I am trying to build a sql parser that will be parsing complicated sql queries
for example, below is an example of one of such queries:
select * from (select a.a, a.b from db.tmp_table1 a JOIN db.tmp_table2 b
where a.c = b.c
and a.d = 'interesting'
and b.e = 234)
the output that we will be having is
(schema = db, table: tmp_table1, cols used = a,b,c,d filters=(d = 'interesting'))
(schema = db, table: tmp_table2, cols used = c, e filters=(e = 234))
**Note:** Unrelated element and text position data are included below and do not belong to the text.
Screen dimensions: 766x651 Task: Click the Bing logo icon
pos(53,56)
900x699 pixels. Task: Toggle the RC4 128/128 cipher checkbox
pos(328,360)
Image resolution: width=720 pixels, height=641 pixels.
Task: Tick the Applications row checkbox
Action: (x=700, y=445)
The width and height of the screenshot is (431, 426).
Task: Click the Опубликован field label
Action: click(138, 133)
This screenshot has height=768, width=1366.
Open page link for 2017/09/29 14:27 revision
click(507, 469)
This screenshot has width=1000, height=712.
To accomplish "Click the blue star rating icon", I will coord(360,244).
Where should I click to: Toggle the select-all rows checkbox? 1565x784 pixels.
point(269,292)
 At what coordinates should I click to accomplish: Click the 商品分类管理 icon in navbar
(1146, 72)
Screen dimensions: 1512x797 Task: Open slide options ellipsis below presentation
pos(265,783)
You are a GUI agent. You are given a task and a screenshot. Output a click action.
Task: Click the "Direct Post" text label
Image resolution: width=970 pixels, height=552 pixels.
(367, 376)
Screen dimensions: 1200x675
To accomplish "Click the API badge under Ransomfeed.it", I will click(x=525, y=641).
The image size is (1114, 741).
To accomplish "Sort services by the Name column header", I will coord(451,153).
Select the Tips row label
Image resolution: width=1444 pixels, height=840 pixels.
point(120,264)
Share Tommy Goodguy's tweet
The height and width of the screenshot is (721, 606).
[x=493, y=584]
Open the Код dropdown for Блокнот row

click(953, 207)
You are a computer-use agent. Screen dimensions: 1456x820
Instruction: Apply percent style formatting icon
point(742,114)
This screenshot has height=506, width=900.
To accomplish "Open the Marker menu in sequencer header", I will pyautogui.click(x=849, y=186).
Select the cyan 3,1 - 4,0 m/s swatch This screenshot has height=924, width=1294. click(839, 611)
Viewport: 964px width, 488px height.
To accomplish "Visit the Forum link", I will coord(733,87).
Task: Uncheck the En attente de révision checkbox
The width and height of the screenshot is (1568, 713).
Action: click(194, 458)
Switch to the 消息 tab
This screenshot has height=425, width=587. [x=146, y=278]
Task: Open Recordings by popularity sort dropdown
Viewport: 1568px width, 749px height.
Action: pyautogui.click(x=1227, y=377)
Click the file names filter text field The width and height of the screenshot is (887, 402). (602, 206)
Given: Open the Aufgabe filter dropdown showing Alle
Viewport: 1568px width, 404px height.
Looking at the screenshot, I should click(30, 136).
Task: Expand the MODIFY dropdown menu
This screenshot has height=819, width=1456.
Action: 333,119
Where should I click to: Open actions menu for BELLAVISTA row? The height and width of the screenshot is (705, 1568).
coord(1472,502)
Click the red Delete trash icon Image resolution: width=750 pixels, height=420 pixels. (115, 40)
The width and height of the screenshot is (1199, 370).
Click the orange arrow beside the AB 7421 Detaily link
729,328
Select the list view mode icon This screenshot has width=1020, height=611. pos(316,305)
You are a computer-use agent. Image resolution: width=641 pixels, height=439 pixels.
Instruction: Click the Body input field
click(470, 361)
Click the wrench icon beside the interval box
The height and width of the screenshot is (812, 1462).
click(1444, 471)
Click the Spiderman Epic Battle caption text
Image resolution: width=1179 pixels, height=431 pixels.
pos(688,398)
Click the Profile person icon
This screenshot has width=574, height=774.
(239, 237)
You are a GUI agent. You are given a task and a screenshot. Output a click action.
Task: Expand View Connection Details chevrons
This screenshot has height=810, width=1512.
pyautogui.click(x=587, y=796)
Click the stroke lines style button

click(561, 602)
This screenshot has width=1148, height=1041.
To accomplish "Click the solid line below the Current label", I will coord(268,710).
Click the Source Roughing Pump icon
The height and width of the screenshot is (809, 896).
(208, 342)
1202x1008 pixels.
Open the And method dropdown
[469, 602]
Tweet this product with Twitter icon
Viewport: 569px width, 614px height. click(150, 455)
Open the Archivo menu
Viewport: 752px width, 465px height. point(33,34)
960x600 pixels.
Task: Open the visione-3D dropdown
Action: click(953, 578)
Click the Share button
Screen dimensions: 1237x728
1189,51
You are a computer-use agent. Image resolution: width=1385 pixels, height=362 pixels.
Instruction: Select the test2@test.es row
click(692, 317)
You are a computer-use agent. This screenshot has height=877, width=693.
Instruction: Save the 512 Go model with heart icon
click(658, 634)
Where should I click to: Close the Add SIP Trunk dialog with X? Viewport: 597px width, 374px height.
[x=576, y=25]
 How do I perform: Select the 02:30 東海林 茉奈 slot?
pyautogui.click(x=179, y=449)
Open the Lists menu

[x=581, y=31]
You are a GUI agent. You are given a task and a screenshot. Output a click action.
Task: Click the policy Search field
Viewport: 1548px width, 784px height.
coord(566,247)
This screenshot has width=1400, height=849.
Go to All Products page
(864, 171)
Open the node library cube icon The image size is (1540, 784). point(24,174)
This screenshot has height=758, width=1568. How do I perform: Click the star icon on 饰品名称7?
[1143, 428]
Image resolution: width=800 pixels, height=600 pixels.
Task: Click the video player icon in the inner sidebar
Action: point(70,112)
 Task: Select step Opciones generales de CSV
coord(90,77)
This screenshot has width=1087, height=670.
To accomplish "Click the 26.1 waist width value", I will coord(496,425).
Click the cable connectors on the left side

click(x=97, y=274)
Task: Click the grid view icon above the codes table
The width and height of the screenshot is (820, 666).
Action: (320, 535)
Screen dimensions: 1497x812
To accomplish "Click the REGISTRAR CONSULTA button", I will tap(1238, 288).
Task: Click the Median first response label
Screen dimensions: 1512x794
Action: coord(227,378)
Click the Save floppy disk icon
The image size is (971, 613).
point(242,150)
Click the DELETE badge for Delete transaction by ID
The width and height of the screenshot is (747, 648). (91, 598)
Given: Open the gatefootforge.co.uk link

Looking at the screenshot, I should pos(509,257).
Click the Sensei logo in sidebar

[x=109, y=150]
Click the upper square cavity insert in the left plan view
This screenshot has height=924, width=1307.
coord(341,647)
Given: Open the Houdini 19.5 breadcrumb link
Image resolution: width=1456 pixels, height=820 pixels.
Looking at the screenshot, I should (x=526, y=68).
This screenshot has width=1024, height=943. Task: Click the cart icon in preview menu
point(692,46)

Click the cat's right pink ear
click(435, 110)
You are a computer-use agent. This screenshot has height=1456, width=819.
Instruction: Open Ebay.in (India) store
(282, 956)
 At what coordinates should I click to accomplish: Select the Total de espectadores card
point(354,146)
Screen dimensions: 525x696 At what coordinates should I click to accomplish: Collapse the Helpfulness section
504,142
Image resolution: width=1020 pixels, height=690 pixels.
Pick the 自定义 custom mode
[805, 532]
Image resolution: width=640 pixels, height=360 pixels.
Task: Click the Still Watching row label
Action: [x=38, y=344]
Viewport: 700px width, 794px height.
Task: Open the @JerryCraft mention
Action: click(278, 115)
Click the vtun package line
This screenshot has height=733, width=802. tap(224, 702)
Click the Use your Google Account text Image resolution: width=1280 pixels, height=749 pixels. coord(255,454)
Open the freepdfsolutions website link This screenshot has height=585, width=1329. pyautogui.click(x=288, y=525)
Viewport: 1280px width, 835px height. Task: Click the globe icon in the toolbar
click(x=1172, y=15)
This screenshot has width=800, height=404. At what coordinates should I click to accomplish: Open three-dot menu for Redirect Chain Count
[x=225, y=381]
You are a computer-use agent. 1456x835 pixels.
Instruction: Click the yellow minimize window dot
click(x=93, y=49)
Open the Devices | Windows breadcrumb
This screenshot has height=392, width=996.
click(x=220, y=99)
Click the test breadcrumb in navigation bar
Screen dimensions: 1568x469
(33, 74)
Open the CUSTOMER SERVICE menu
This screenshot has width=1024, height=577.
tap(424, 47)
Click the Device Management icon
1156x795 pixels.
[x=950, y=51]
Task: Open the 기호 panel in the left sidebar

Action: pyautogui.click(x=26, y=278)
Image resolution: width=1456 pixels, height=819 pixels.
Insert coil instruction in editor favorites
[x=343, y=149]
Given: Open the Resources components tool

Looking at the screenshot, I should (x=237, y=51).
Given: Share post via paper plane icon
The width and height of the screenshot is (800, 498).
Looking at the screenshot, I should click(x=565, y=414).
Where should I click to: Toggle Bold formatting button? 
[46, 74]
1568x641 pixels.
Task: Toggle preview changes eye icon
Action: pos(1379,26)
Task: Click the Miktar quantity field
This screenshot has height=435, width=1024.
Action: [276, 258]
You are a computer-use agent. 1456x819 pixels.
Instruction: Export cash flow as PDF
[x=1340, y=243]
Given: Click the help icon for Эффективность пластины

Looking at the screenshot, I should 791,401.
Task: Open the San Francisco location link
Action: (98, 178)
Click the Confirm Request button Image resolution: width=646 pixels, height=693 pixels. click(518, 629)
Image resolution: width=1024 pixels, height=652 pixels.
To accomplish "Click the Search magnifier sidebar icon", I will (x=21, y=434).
I tried running some experiments by doing this:
val logicalPlan = spark.sessionState.sqlParser.parsePlan(query)
logicalPlan: org.apache.spark.sql.catalyst.plans.logical.LogicalPlan =
'Project [*]
+- 'SubqueryAlias `__auto_generated_subquery_name`
+- 'Project ['a.a, 'a.b]
+- 'Filter ((('a.c = 'b.c) && ('a.d = interesting)) && ('b.e = 234))
+- 'Join Inner
:- 'SubqueryAlias `a`
: +- 'UnresolvedRelation `db`.`tmp_table1`
+- 'SubqueryAlias `b`
+- 'UnresolvedRelation `db`.`tmp_table2`
However the part where I am stuck on is how do I parse the logicalPlan to get my desired outputs. I checked some answers in stack overflow related to such parsing like this but the requirements in such questions seems to be a lot simpler.